# Training an "Item Similary Recommender" model on the MovieLens 26M dataset with Turi Create

In this notebook, you're going to use Turi Create to train a movie recommendation in ~1 minute runtime (MacBook Pro w/ TB).

Start off by importing `turicreate` (as `tc` for convenience)

In [1]:
import turicreate as tc

Then, read the "ratings.csv" file from the "ml-latest" directory. This file contains 3 columns:

- userId: The unique identifier of the user that watched and rated a certain movie.
- movieId: The unique identifier of the movie that the user watched.
- rating: A rating on a scale of 0.5 to 5.
- timestamp: When the user rated and watched the movie.

In [2]:
ratings = tc.SFrame.read_csv("ml-latest-small/ratings.csv")

------------------------------------------------------
Inferred types from first 100 line(s) of file as 
column_type_hints=[int,int,float,int]
If parsing fails due to incorrect types, you can correct
the inferred type list above and pass it to read_csv in
the column_type_hints argument
------------------------------------------------------


The "timestamp" column of this file is not needed for this code pattern. It could be used to track how a user's interests change over time, but we won't leverage this data point for now. We'll remove that column from the SFrame:

In [3]:
del ratings["timestamp"]

We'll then print out the ratings SFrame, to get an idea of what the table looks like:

In [4]:
print(ratings)

+--------+---------+--------+
| userId | movieId | rating |
+--------+---------+--------+
|   1    |    1    |  4.0   |
|   1    |    3    |  4.0   |
|   1    |    6    |  4.0   |
|   1    |    47   |  5.0   |
|   1    |    50   |  5.0   |
|   1    |    70   |  3.0   |
|   1    |   101   |  5.0   |
|   1    |   110   |  4.0   |
|   1    |   151   |  5.0   |
|   1    |   157   |  5.0   |
+--------+---------+--------+
[100836 rows x 3 columns]
Note: Only the head of the SFrame is printed.
You can use print_rows(num_rows=m, num_columns=n) to print more rows and columns.


Next, you'll train the model itself. There are a few different kinds of models, but we're going to use the "item similarity recommender" model. It's very useful for recommending items to new users when there are only a few previous occurence data points to feed into the model.

We'll also have to tell the model that the "user_id" column, which is the identifier for the user, is called "userId"; the "item_id", which is the item that the user interacted with, is "movieId"; and the target, which is the score the user provided to the item, is "rating".

In [5]:
model = tc.item_similarity_recommender.create(ratings, user_id="userId", item_id="movieId", target="rating")

Finally, we'll save the model to the "movie_rec" folder - Turi Create models are not saved as files.

In [6]:
model.save("movie_rec")

□ □ □ □

** TASK 1 **
Rewrite the listing below from the line containing "The height and width of the screenshot is (451, 602)." through the end of the listing. Replace "Motorsport Functions" with "Race Settings" and keep everything else the same.

□ □ □ □

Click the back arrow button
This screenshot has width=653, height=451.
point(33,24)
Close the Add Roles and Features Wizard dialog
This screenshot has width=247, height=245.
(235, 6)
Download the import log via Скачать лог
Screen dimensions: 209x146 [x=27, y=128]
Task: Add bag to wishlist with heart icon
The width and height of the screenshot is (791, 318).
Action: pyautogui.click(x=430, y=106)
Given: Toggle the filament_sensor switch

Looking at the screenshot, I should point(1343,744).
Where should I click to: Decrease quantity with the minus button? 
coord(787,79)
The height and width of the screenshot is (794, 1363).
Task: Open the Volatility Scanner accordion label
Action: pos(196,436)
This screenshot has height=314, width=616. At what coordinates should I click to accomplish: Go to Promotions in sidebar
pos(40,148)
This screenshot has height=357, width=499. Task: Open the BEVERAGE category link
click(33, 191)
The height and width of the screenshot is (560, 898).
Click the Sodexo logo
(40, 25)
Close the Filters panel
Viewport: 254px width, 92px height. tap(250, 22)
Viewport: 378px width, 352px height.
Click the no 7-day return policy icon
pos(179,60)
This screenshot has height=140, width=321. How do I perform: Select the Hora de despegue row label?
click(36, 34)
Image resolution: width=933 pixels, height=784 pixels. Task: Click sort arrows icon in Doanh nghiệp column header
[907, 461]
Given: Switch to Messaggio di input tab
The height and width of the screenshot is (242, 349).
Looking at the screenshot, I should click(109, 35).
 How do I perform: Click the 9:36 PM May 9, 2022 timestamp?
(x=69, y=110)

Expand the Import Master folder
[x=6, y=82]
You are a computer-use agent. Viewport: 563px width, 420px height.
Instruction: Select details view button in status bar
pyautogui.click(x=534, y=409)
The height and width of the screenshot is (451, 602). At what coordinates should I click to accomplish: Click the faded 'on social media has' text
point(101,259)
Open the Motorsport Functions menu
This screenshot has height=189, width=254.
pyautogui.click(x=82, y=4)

□ □ □ □

** TASK 2 **
According to the MovieLens notebook, on what scale is the rating given?

** ANSWER 1 **
The height and width of the screenshot is (451, 602). At what coordinates should I click to accomplish: Click the faded 'on social media has' text
point(101,259)
Open the Race Settings menu
This screenshot has height=189, width=254.
pyautogui.click(x=82, y=4)

** ANSWER 2 **
A scale of 0.5 to 5.